Em primeiro lugar, o poder dos partidos regionais foi corroído. Em segundo lugar, a capacidade de mobilização e liderança desses estratos mais ricos passou em grande parte para as mãos de pequenos e médios agricultores organizados em sindicatos, em muitos casos liderados por forças de esquerda, particularmente no Punjab. Em terceiro lugar, o aumento da migração e a precariedade do trabalho entre os estratos mais baixos e enfraquecidos do campesinato os conscientizaram dos perigos colocados pelas poderosas corporações do agronegócio, a perda dos contratos públicos e o desaparecimento do preço mínimo de apoio.

As chances de sucesso deste movimento são certamente maiores do que as dos trabalhadores têxteis, mesmo que a vitória esteja longe de estar garantida. Uma diferença importante é que muitas trabalhadoras têxteis tiveram que retornar a suas aldeias em seus estados de origem para sobreviver, deixando para trás uma seção muito mais fraca para buscar apoio econômico e solidariedade, através de manifestações, greves relâmpago, etc., de outros setores industriais e de serviços no estado de Bombaim e Maharashtra. Na atual luta do campesinato, as linhas de comunicação, o reaprovisionamento de material e o reforço numérico entre os setores sociais que permanecem nas áreas agrícolas e os locais de ocupação estão muito mais próximos e fortes.

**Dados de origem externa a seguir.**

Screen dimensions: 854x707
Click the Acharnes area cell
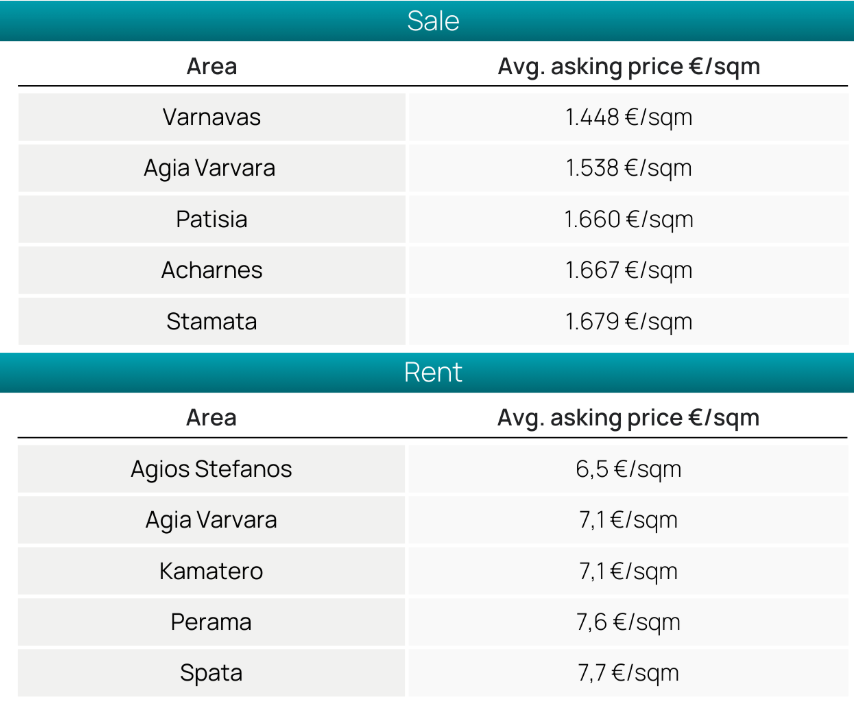(x=212, y=270)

Pode, portanto, vencer por si só? Mesmo uma vitória não implicaria uma grande ruptura na hegemonia da ala direita do Hindutva (nacionalismo hindu). Também não alteraria suficientemente a correlação geral de forças entre capital e trabalho. Isto requer uma luta coletiva muito mais longa e ampla e a criação de uma alternativa política nacional. É claro que, se for bem sucedido, o movimento camponês irá deter os impulsos neoliberais das corporações do agronegócio na agricultura indiana por um bom tempo. A derrota, por outro lado, acelerará esta dinâmica e consolidará ainda mais os laços entre o BJP e o capital.

A chave não é a continuação da ocupação ou a organização de manifestações regulares, marchas e atos de solidariedade, mas a ação de greve em massa. Esta forma de luta minaria diretamente a autoridade do governo e afetaria as grandes empresas que o apoiam onde ela mais as prejudica, ou seja, suas receitas. As federações sindicais centrais – com exceção, é claro, da Bharatiya Mazdoor Sangh, controlada pelo BJP – apoiam a luta dos camponeses e organizam ações de solidariedade. No entanto, estas federações são controladas por seus respectivos mestres políticos, o que dificulta a unidade das bases entre as forças de trabalho. De fato, a forma como mais de 40 sindicatos agrícolas e outros organismos conseguiram colaborar deve servir como uma lição para as federações sindicais.